Start of Source material

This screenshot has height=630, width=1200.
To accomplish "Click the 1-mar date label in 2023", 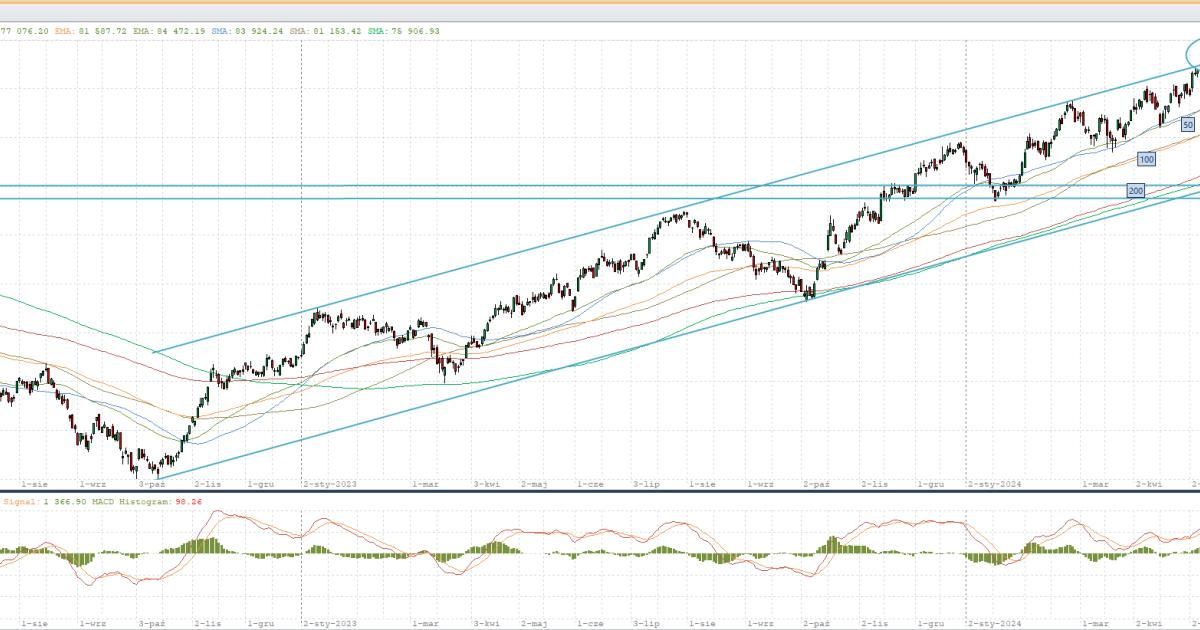I will (426, 483).
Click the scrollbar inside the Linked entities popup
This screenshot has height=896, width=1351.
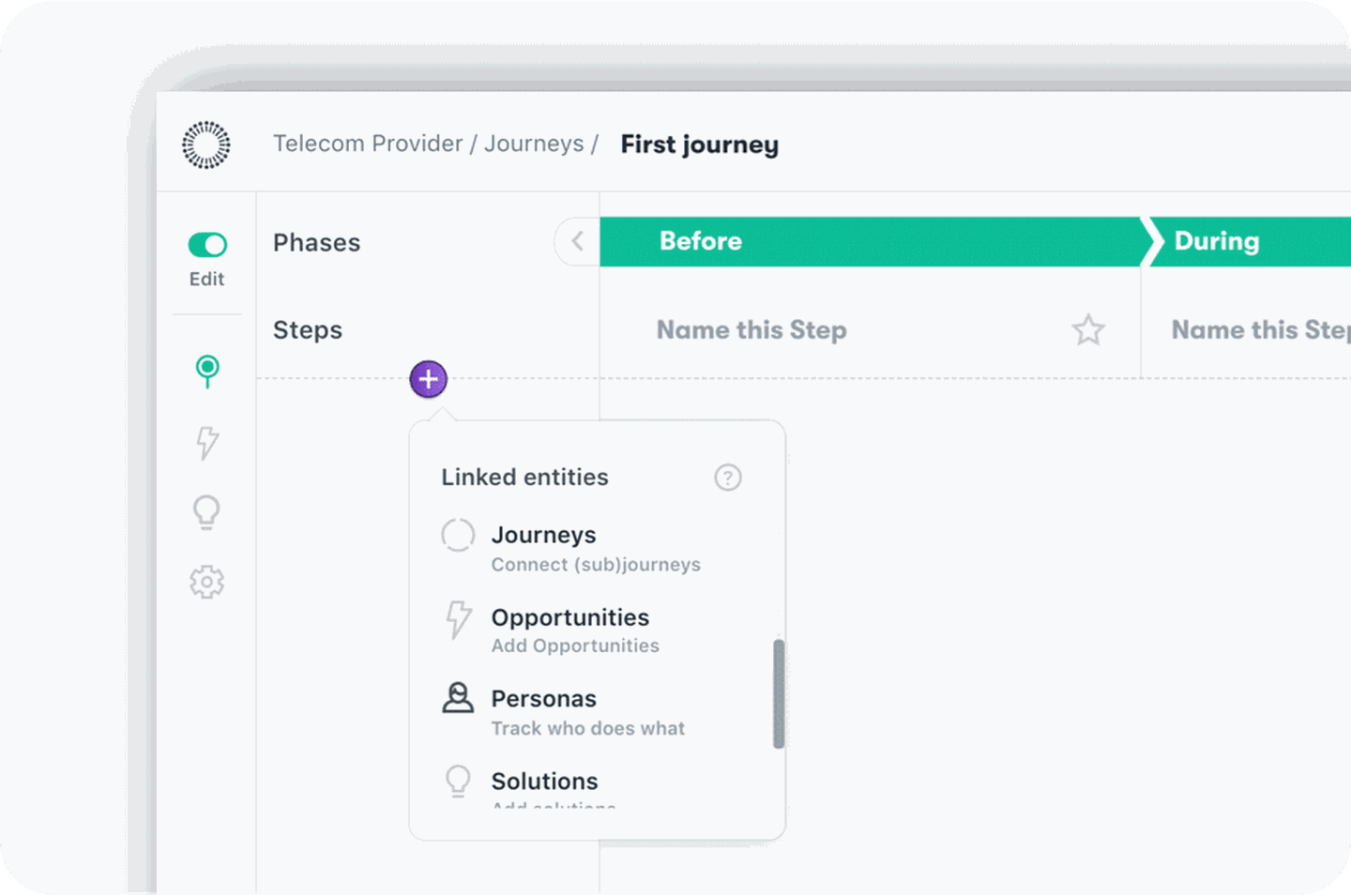coord(780,694)

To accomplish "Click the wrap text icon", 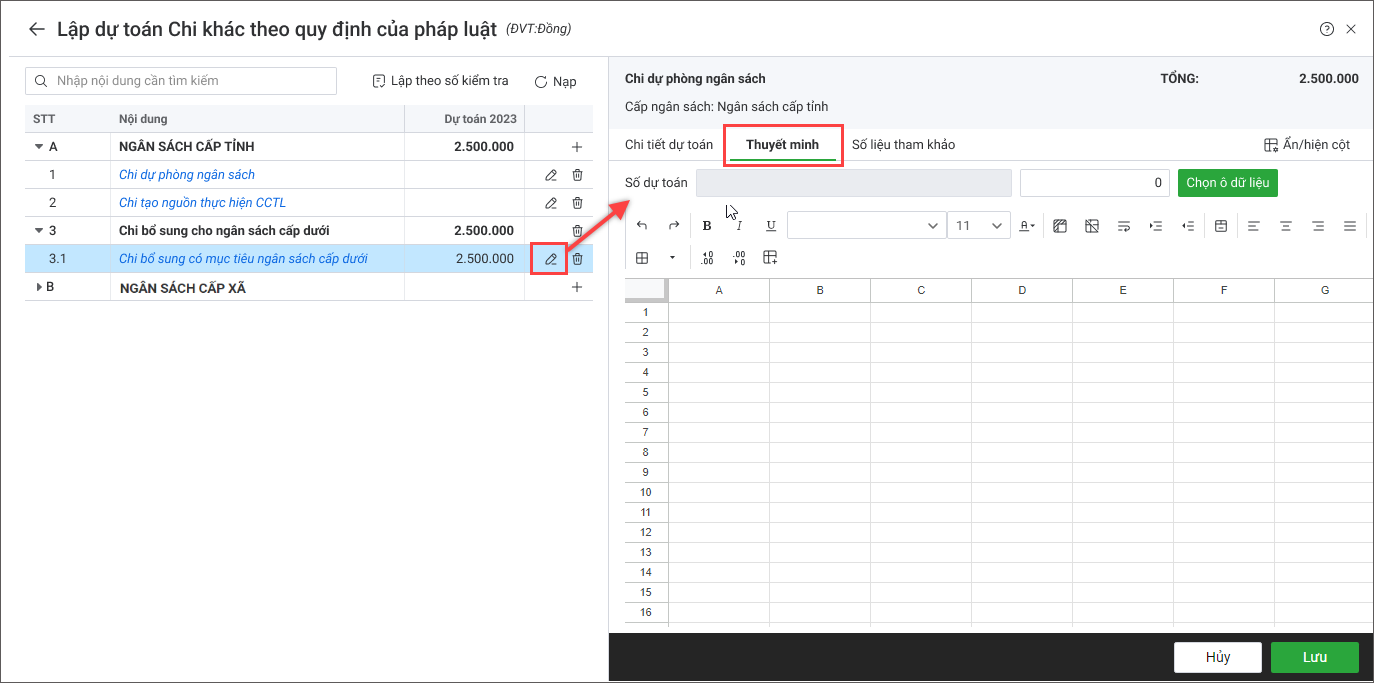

End of Source material

→ Assignment
Could you write out again, exactly, the lines from the line containing "Click the scrollbar" through the last line of the records above? Leave out the pictures.

→ Written answer
Click the scrollbar inside the Linked entities popup
This screenshot has height=896, width=1351.
coord(780,694)

To accomplish "Click the wrap text icon", 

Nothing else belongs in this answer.